Sanedi had done a mapping of stakeholders who were, or needed to become, involved. Knowledge Clusters had been formed, in areas of renewable technologies using biomass, wind and solar, and all were ready for development. Sanedi was looking at building a Solar Energy Centre, probably in Northern Cape, as well as another Waste Energy Centre in KwaMashu, KwaZulu Natal. Donors such as GIZ supported all these training centres, but there were others willing to come on board. Sanedi was putting together a project management package that would allow international partners to select projects. The awareness campaigns were ongoing and various initiatives were running in the country.

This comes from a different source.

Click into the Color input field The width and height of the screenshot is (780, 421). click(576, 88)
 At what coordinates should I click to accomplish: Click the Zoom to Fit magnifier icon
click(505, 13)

Finally, Mr Nassiep outlined the algae plantation project done at the Nelson Mandela Metropolitan University (NMMU). The algae plantation absorbed the CO2 and other dangerous gasses from any combustion process, and released potable water. Algae also produced algae mass, that could be used to produce liquid fuels. This was an exciting project and consideration had been given to also taking it to KwaMashu.
Mr E Lucas (IFP) commented that it was always exciting to listen to Sanedi. The transport programme was important, given the cost of fuel and the cost to the environment. He sought clarity on the kind of vehicles contemplated beyond the use of petrol and oil. He asked how Members could help to move this along.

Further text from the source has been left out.